From the entries that follow, copy exactly the lines beginning at the line holding "2509x1428 pixels. Task: Open" and continuing through the line holding "Click the sliders".

Top of Data records

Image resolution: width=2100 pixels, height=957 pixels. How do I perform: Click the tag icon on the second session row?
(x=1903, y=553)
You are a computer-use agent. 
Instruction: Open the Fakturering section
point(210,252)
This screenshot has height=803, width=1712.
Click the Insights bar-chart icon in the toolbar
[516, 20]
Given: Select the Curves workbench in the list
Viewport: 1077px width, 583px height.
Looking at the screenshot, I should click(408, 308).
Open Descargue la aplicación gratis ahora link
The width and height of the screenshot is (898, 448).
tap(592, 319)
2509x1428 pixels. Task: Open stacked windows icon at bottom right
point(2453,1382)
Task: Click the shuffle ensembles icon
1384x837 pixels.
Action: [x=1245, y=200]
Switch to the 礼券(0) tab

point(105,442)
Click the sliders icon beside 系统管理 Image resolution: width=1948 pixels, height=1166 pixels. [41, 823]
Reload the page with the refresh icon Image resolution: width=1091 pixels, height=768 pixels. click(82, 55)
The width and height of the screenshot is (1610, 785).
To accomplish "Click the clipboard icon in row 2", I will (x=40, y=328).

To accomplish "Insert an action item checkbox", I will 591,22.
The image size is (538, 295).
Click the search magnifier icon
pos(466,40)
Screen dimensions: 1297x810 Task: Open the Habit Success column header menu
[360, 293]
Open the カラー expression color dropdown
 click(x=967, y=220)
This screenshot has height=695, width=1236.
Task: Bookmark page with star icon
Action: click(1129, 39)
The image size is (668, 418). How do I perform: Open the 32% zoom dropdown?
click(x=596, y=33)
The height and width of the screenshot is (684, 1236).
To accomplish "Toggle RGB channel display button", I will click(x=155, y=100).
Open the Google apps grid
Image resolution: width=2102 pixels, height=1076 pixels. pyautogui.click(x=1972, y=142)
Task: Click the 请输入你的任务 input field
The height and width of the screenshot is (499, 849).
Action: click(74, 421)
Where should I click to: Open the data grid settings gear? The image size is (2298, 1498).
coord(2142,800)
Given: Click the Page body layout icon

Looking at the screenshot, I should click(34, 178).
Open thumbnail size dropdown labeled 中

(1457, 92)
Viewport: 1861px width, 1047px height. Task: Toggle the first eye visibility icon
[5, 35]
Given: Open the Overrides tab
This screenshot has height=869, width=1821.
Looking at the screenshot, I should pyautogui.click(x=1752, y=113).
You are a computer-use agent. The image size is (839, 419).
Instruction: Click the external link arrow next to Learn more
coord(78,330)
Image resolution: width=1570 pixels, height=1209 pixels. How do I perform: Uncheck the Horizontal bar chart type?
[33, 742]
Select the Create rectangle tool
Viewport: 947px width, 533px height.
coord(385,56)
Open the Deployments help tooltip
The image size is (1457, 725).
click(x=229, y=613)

Bottom of Data records

Answer to this task.
2509x1428 pixels. Task: Open stacked windows icon at bottom right
point(2453,1382)
Task: Click the shuffle ensembles icon
1384x837 pixels.
Action: [x=1245, y=200]
Switch to the 礼券(0) tab

point(105,442)
Click the sliders icon beside 系统管理 Image resolution: width=1948 pixels, height=1166 pixels. [41, 823]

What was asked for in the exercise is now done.